STATTE – La storia è vecchia di anni, ma a riesumarla ci hanno pensato i Verdi.
Una settimana fa, infatti, hanno organizzato un sit-in davanti ai cancelli della Cemerad, un sito industriale all’interno del quale sarebbero stoccati fusti di rifiuti radioattivi ormai da decenni. Dopo quell’iniziativa gli ambientalisti, questa volta in forze, sono tornati sul posto per parlare del problema vero, ossia della necessità di effettuare una bonifica del sito che non rappresenti, però, un pericolo per sua stessa natura.
Spieghiamoci.
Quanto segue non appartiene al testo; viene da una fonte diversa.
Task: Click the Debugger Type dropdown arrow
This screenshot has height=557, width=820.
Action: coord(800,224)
La pericolosità del sito, purtroppo, è cosa nota. Negli anni, come vedremo più avanti, i tentativi di bonifica sono stati tanti, vanificati però da scarsa volontà e dalla necessità di utilizzare diversamente le risorse stanziate. Il problema vero, come detto, è che solo cominciarla, la bonifica, comporta rischi seri. Non a caso i Verdi, per voce del commissario cittadino di Statte Vincenzo Conte, chiedono «il trasferimento di tutti i fusti in un sito temporaneo di stoccaggio idoneo alle operazioni di caratterizzazione e una volta completate le operazioni di analisi, di destinare i rifiuti nei siti più appropriati per la loro destinazione definitiva».
«Inoltre – continua Conte – chiediamo che venga coinvolta nelle operazioni di caratterizzazione, oltre agli enti preposti al controllo (Asl, Arpa, ecc.), l’Enea (Dipartimento Ambiente, Cambiamenti Globali e Sviluppo Sostenibile), perché solo un ente di questo tipo può darci tutte le garanzie sulla sicurezza ambientale e la loro giusta destinazione».
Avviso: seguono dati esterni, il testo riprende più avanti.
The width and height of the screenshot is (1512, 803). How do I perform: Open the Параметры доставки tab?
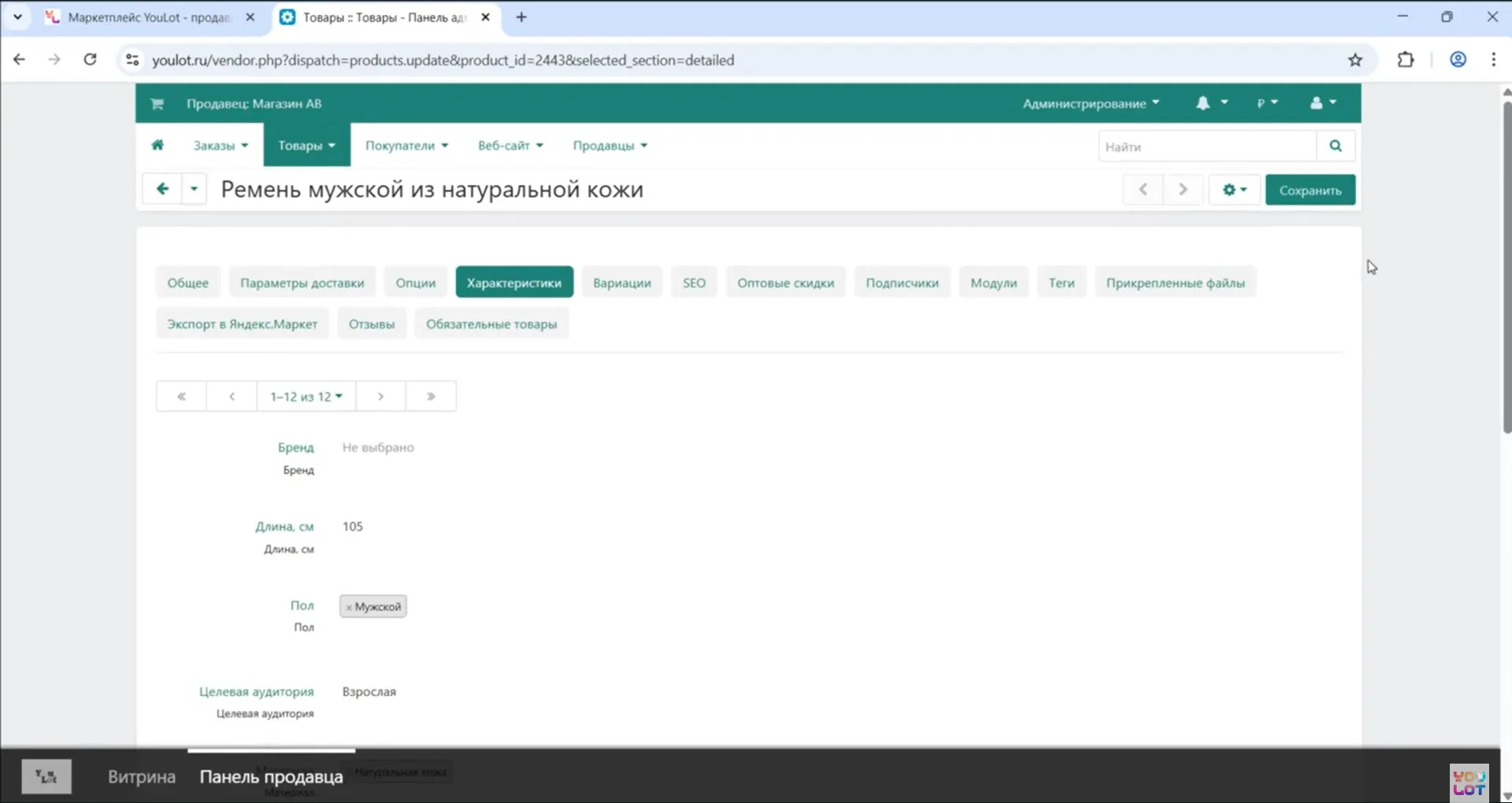click(302, 283)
Arrivare a questo risultato, però, comporta l’aver trovato le risorse per bonificare. E qui c’è un’altra questione spinosa, sollevata dal comitato provinciale Legamjonici attraverso la responsabile Daniele Spera: «Ci risulta che la delibera Cipe n. 35/05 aveva previsto il finanziamento di 3,7 milioni di euro per la bonifica del sito – spiega -, cifra poi “dirottata” verso altri interventi individuati in accordo con le Amministrazioni provinciali, tra cui quello del sito ex Matra».
La spiegazione del “dirottamento” fu dovuta alla natura dell’intervento, che non avrebbe garantito il rispetto dei tempi, ossia il 31 dicembre del 2008. Spera, però, si chiede perchè quei soldi non siano stati almeno usati per un intervento parziale. Anche perchè dopo oltre due anni qualcosa si è mosso solo ad aprile, con un progetto di bonifica del Comune di Statte comunque fermo al palo. Spera e Conte spiegano il perchè, legato a pastoie burocratiche e alla necessità che i fusti siano aperti in loco, con la supervisione dell’Arpa, per visionarne e analizzarne il contenuto.
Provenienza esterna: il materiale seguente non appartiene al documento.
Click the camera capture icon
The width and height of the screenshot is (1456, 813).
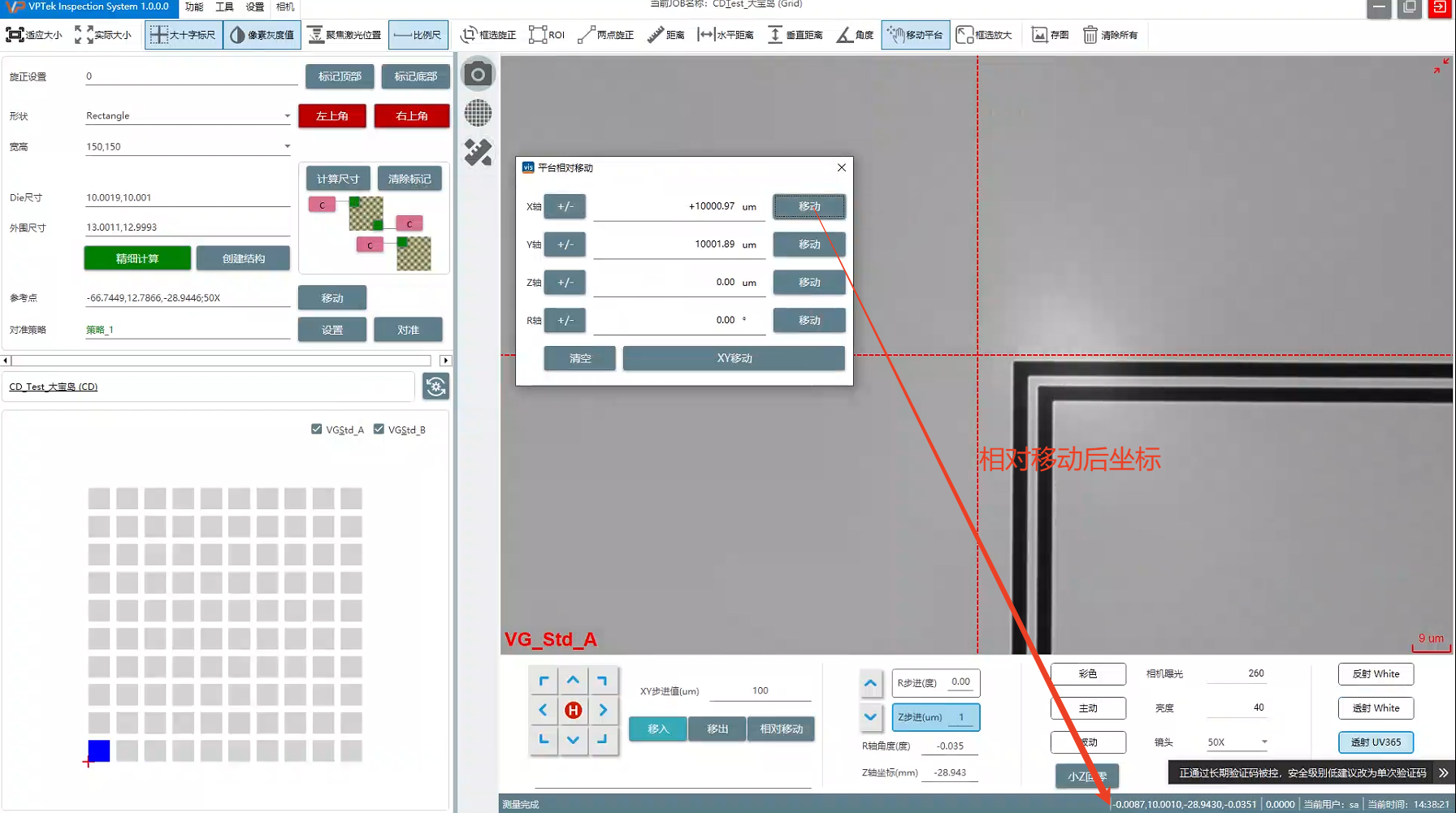(478, 75)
E torniamo al problema iniziale. Per Legamjonici la situazione è pericolosa per il possibile deterioramento dei fusti, che avrebbero potuto contaminare anche la zona circostante, per i Verdi il sito non sarebbe idoneo per la sua vicinanza ad abitazione e all’ospedale “Moscati”. Con la beffa che il progetto del Comune, come detto dallo stesso sindaco Miccoli, è per la sola caratterizzazione, che si porterà via 1,5 milioni di euro. Per la bonifica completa, invece, ne servono 8: dove prenderli ancora non si sa.

Francesco Tanzarella

TARANTOSERA:

Ex Cemerad, è giallo sui fondi

STATTE – Tempi più lunghi e fondi che prendono altre destinazioni. E’ giallo sull’ex Cemerad. Dopo i Verdi anche Legamjonici interviene sulla bonifica dei fusti contenenti materiale radioattivo pericoloso. “Il comitato provinciale – scrive la responsabile Daniela Spera – a seguito di segnalazioni pervenute da alcuni cittadini di Statte, preoccupati per lo stato di abbandono del sito ex Cemerad, ha ritenuto doveroso occuparsi della questione. Ormai da tempo quei fusti, accatastati in capannoni pericolanti, in condizioni inaccettabili per la pubblica sicurezza, attendono un intervento d’urgenza da parte delle autorità competenti, mai, di fatto, intervenute a causa della persistente carenza di risorse finanziarie”.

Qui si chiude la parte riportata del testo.